> _REQUIREMENTS_
Print the entries below verbatim, beginning at the line that contains "will [x=8, y=53]." and stopping after the line that contains "click(22, 203)".

> _DATA LINES_
════════════════
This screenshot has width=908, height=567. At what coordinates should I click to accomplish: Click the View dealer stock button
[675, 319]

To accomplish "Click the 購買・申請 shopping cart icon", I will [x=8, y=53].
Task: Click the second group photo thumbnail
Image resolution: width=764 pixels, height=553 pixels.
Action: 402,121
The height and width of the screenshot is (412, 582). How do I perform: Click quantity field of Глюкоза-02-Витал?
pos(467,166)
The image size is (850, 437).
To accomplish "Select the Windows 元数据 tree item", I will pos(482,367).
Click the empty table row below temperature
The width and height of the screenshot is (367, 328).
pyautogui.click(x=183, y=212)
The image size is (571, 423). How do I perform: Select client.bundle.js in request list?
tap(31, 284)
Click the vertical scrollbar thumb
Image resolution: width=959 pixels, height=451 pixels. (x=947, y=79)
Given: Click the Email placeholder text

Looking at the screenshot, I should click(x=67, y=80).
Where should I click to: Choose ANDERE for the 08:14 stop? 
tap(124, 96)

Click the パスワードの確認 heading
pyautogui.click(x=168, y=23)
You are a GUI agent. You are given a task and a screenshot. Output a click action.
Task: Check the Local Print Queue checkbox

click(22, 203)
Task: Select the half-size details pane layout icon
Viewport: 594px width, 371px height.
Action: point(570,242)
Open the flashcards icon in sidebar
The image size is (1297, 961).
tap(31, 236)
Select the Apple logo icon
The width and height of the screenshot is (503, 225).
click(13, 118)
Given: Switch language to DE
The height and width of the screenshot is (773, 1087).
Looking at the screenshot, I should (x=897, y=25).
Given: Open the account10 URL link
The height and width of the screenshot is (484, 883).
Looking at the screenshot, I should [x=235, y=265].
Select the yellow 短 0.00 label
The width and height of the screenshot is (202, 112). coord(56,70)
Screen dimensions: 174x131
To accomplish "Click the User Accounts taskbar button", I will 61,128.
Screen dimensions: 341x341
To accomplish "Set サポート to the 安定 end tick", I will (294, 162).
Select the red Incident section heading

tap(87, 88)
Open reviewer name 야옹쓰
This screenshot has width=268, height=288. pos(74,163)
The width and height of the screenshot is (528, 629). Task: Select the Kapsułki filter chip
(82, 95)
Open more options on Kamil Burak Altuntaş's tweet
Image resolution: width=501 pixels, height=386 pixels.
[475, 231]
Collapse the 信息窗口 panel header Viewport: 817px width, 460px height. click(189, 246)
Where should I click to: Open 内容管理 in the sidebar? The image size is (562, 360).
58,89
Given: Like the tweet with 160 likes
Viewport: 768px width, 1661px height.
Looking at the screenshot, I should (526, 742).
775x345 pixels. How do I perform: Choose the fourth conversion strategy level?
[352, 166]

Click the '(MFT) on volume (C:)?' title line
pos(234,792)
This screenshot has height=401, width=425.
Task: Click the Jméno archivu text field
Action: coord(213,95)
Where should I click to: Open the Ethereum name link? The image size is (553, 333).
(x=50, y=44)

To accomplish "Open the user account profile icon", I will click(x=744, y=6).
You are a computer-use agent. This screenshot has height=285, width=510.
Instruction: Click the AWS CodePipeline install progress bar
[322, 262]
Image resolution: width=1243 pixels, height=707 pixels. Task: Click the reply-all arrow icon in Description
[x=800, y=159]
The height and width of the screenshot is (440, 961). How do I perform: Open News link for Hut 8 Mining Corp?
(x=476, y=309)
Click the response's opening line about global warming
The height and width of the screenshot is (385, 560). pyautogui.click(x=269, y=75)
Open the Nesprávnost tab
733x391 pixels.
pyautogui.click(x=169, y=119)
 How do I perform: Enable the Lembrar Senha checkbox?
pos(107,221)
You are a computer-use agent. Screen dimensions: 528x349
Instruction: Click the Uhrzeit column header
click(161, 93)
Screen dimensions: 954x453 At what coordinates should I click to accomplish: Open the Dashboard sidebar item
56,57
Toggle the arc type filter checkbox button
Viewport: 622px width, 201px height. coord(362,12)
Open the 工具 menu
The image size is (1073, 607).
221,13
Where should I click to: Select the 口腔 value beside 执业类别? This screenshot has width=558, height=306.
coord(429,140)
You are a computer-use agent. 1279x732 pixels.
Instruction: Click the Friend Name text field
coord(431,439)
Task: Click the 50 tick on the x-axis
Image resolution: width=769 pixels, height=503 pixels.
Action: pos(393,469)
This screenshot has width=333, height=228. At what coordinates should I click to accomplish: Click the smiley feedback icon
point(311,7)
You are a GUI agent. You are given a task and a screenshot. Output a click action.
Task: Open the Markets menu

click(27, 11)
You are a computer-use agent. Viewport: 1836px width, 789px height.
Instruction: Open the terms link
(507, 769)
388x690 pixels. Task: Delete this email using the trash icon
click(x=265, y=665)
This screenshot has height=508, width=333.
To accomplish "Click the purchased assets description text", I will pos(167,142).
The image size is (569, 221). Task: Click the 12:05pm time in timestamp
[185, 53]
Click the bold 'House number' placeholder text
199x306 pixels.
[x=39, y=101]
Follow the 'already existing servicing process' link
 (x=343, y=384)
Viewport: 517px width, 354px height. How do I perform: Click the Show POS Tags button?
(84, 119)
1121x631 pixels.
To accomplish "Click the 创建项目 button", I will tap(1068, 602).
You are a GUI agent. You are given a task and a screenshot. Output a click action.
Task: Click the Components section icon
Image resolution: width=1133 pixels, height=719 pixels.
════════════════
> _TASK ANSWER_
To accomplish "Click the 購買・申請 shopping cart icon", I will [x=8, y=53].
Task: Click the second group photo thumbnail
Image resolution: width=764 pixels, height=553 pixels.
Action: 402,121
The height and width of the screenshot is (412, 582). How do I perform: Click quantity field of Глюкоза-02-Витал?
pos(467,166)
The image size is (850, 437).
To accomplish "Select the Windows 元数据 tree item", I will pos(482,367).
Click the empty table row below temperature
The width and height of the screenshot is (367, 328).
pyautogui.click(x=183, y=212)
The image size is (571, 423). How do I perform: Select client.bundle.js in request list?
tap(31, 284)
Click the vertical scrollbar thumb
Image resolution: width=959 pixels, height=451 pixels. (x=947, y=79)
Given: Click the Email placeholder text

Looking at the screenshot, I should click(x=67, y=80).
Where should I click to: Choose ANDERE for the 08:14 stop? 
tap(124, 96)

Click the パスワードの確認 heading
pyautogui.click(x=168, y=23)
You are a GUI agent. You are given a task and a screenshot. Output a click action.
Task: Check the Local Print Queue checkbox

click(22, 203)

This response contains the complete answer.